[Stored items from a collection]
-=-=-

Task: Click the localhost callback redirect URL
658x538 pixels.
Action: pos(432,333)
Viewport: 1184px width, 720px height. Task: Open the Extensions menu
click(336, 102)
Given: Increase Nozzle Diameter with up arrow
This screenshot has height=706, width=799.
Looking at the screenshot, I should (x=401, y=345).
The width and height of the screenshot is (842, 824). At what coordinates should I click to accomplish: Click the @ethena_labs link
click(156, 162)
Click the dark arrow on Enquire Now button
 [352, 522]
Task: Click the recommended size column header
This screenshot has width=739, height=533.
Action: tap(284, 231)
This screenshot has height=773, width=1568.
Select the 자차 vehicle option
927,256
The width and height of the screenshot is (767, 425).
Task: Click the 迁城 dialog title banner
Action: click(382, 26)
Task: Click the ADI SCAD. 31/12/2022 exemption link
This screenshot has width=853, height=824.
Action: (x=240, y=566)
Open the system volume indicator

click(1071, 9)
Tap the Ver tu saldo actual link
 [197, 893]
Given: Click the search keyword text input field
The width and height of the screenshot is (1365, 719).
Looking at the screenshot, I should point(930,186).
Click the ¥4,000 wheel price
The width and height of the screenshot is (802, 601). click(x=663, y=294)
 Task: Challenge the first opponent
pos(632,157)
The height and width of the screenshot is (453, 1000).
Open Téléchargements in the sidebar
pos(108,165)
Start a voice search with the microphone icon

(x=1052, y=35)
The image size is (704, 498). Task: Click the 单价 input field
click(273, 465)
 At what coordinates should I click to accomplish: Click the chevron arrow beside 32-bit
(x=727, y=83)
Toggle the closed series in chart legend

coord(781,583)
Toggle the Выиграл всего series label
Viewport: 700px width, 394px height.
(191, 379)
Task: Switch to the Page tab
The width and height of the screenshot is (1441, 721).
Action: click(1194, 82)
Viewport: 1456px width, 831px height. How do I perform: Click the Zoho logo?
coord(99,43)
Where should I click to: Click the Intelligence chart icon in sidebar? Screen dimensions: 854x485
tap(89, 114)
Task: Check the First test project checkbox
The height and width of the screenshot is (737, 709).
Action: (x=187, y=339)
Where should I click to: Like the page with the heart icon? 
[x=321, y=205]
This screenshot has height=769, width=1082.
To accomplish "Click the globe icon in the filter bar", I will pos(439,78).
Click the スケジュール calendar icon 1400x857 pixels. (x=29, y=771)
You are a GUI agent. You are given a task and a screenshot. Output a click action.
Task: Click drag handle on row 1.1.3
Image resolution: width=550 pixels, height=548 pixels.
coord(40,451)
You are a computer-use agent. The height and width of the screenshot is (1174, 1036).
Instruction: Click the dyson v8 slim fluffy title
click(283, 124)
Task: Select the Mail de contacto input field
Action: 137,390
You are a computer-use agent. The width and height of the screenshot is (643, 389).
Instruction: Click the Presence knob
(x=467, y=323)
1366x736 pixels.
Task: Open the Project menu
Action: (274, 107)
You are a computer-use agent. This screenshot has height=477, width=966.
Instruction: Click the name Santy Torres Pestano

-=-=-

- **WHAT THIS TASK INVOLVES**:
Copy range, inclusive: the line holding "The image size" to the line holding "You are a computer-use agent. The height". Reproduce exactly those lines of the records above and no others.

- **ANSWER SPACE**:
The image size is (704, 498). Task: Click the 单价 input field
click(273, 465)
 At what coordinates should I click to accomplish: Click the chevron arrow beside 32-bit
(x=727, y=83)
Toggle the closed series in chart legend

coord(781,583)
Toggle the Выиграл всего series label
Viewport: 700px width, 394px height.
(191, 379)
Task: Switch to the Page tab
The width and height of the screenshot is (1441, 721).
Action: click(1194, 82)
Viewport: 1456px width, 831px height. How do I perform: Click the Zoho logo?
coord(99,43)
Where should I click to: Click the Intelligence chart icon in sidebar? Screen dimensions: 854x485
tap(89, 114)
Task: Check the First test project checkbox
The height and width of the screenshot is (737, 709).
Action: (x=187, y=339)
Where should I click to: Like the page with the heart icon? 
[x=321, y=205]
This screenshot has height=769, width=1082.
To accomplish "Click the globe icon in the filter bar", I will pos(439,78).
Click the スケジュール calendar icon 1400x857 pixels. (x=29, y=771)
You are a GUI agent. You are given a task and a screenshot. Output a click action.
Task: Click drag handle on row 1.1.3
Image resolution: width=550 pixels, height=548 pixels.
coord(40,451)
You are a computer-use agent. The height and width of the screenshot is (1174, 1036).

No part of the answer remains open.